No surprise of course attaches to the coupling of the names of Michael Flanders and Donald Swann, whose punningly entitled A word on my ear is one of the best ever written on a frequently attempted subject. Inevitably a high point in the proceedings, it was followed at the Wigmore Hall by a more reflective group entitled ‘Children’s Corner’. This contrasts the speculations of Bernstein’s child of the ’50s with the wide-eyed Edwardian whimsy of Liza Lehmann’s There are fairies at the bottom of our garden, of which it is likely that more people know the title than have ever heard the song. Geoffrey Wright’s Transatlantic Lullaby represents the generation in between. A song of immediate appeal, it was written in 1936 for a Gate Theatre musical on that most English of subjects, an English prep school; the matron is an American floozie who sings her charges to sleep with her Transatlantic Lullaby. Both the soft-shoe shuffle of the refrain and the haunting parallel triads that accompany the singer’s opening lines unerringly conjure up the sleeping city.
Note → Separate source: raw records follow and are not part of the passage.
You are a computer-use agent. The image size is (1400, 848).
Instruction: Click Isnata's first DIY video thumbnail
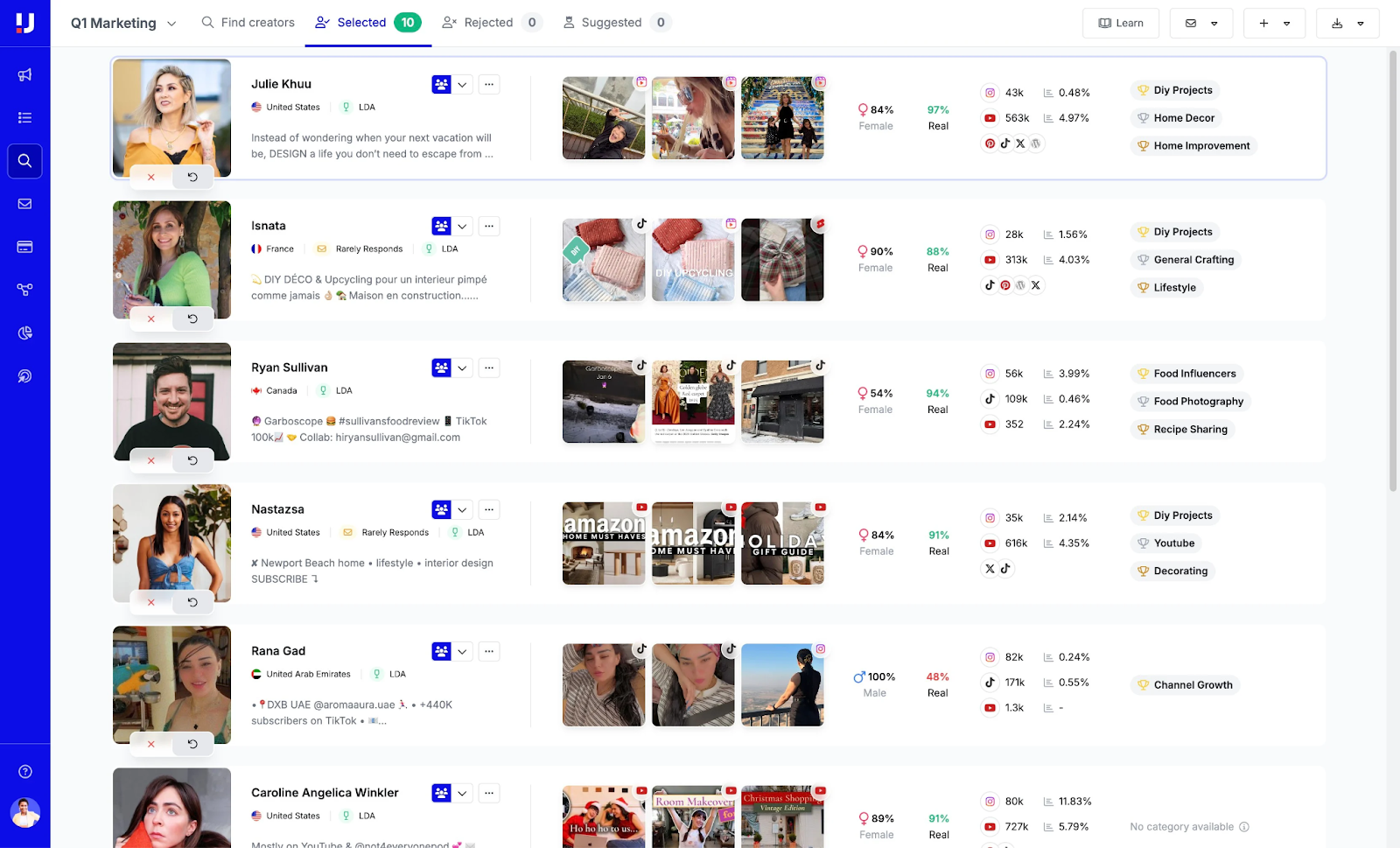tap(604, 260)
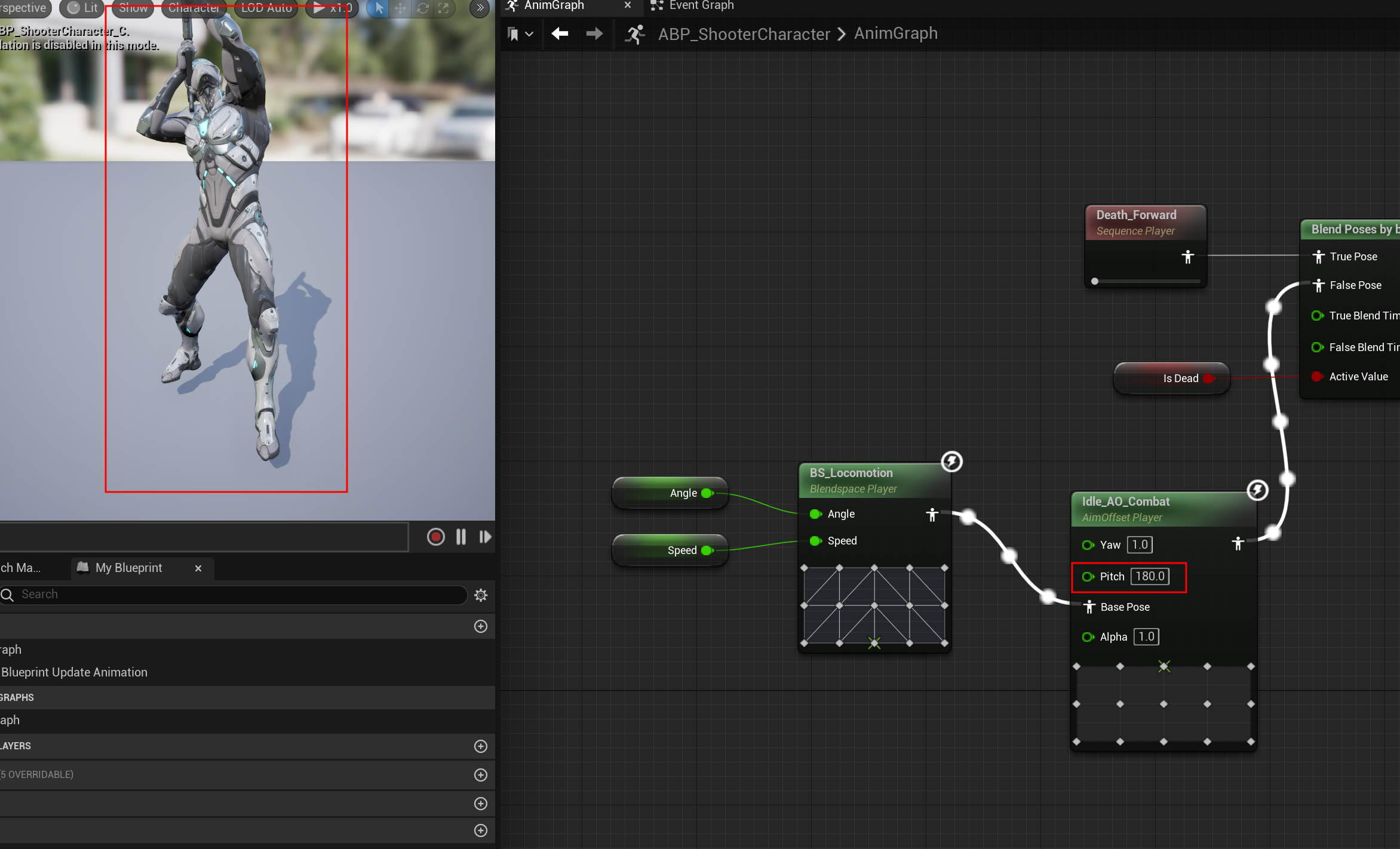Click the forward navigation arrow
Image resolution: width=1400 pixels, height=849 pixels.
coord(594,33)

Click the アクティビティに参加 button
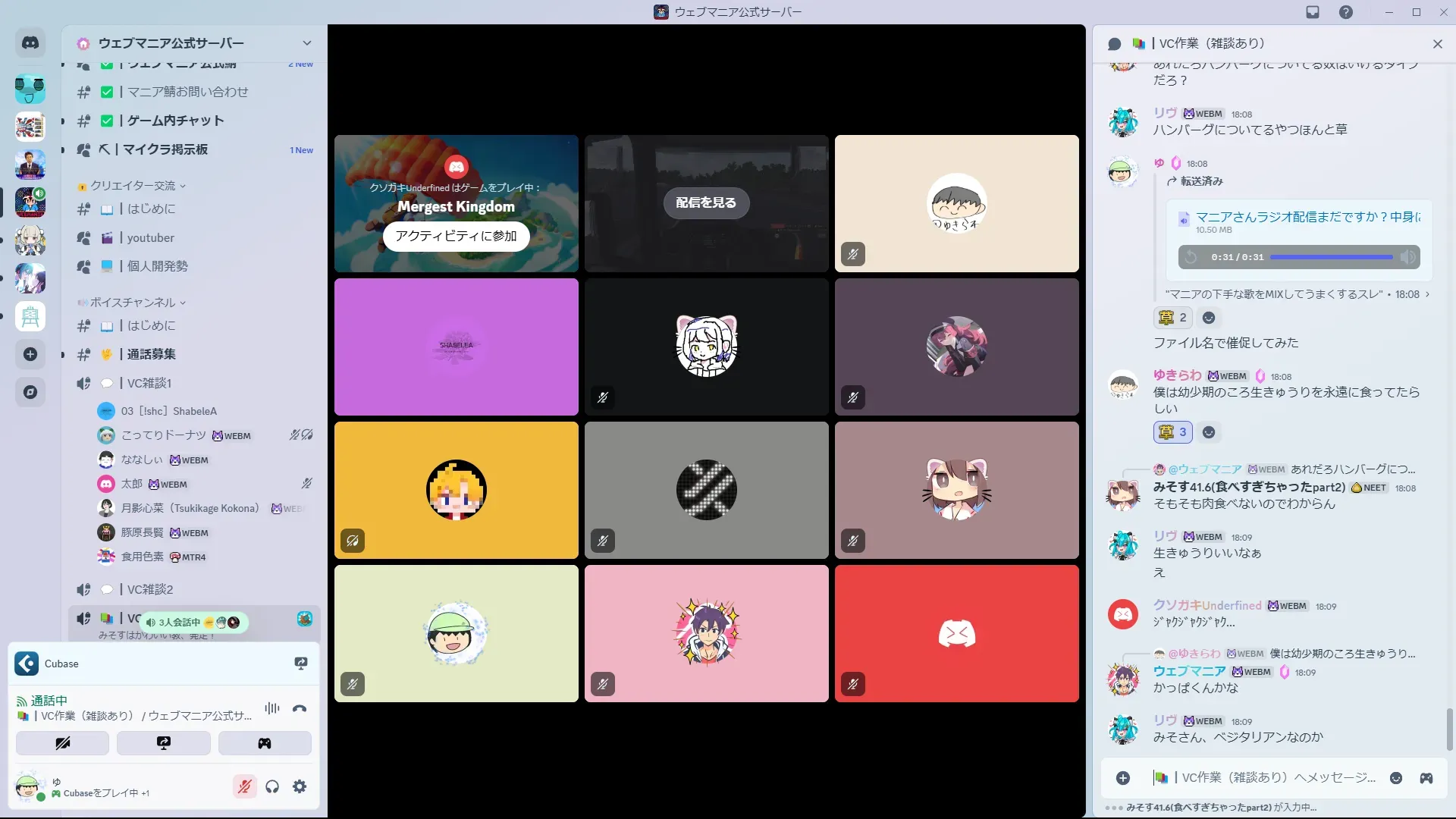[x=456, y=236]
The songs in this programme have come our way via a variety of sources, and we are indebted to Richard Rodney Bennett, whom we first heard play and sing it himself, for introducing us to Sheldon Harnick’s mounting catalogue of Interfloral disaster, Someone is sending me flowers. Cole Porter’s Where, oh where?, which follows, wittily combines a romantic manner with a reminder of the time when a fur coat and a private swimming pool were among the faster routes to a girl’s heart. No doubt such dreams also occupied the youth of John Betjeman’s Song of a nightclub proprietress. If so, it is not the only link between the two songs; the arrangement of Where, oh where? is by Madeleine Dring, whose setting of the Betjeman poem captures precisely its seedy disillusionment. Jeremy Nicholas’s Usherette’s Blues is another character piece in which a simple idea yields a little gem of quite unexpected resonance.
The final song in the album, Bill, is an encore—a gentle tribute to William Lyne who as manager of the Wigmore Hall made it into one of the finest recital venues in the world. None other than P G Wodehouse had a hand in the lyrics—yet another example of the extraordinary array of talents that have contributed to the history of American popular music.